Recognition languages

Aspose.OCR for Java can recognize a text in a large number of languages and all popular writing scripts, including texts with mixed languages.

To specify a language for recognition, provide one of the following values in setLanguage method of RecognitionSettings class:

Value Language
Language.None Extended Latin characters, including diacritics
Language.Latin Extended Latin characters, including diacritics
Language.Cyrillic Cyrillic characters
Language.Bel Belorussian
Language.Bul Bulgarian
Language.Chi Chinese (more than 6,000 characters)
Language.Cze Czech
Language.Dan Danish
Language.Deu German
Language.Dum Dutch
Language.Eng English
Language.Est Estonian
Language.Fin Finnish
Language.Fra French
Language.Hin Hindi
Language.Ita Italian
Language.Kaz Kazakh
Language.Lav Latvian
Language.Lit Lithuanian
Language.Nor Norwegian
Language.Pol Polish
Language.Por Portuguese
Language.Rum Romanian
Language.Rus Russian
Language.Slk Slovak
Language.Slv Slovene
Language.Spa Spanish
Language.Srp Serbian
Language.Srp_hrv Serbo-Croatian
Language.Swe Swedish
Language.Ukr Ukrainian

If this parameter is omitted, the OCR engine will assume that the text is written in extended Latin.

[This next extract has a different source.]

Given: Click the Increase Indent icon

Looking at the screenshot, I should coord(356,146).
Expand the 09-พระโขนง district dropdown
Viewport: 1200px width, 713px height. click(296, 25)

The following code sample demonstrates how to specify the recognition language:

AsposeOCR api = new AsposeOCR();
RecognitionSettings recognitionSettings = new RecognitionSettings();
// Recognize Ukrainian text
RecognitionResult result = api.RecognizePage("source.png", recognitionSettings);
System.out.println("Recognition result:\n" + result.recognitionText + "\n\n");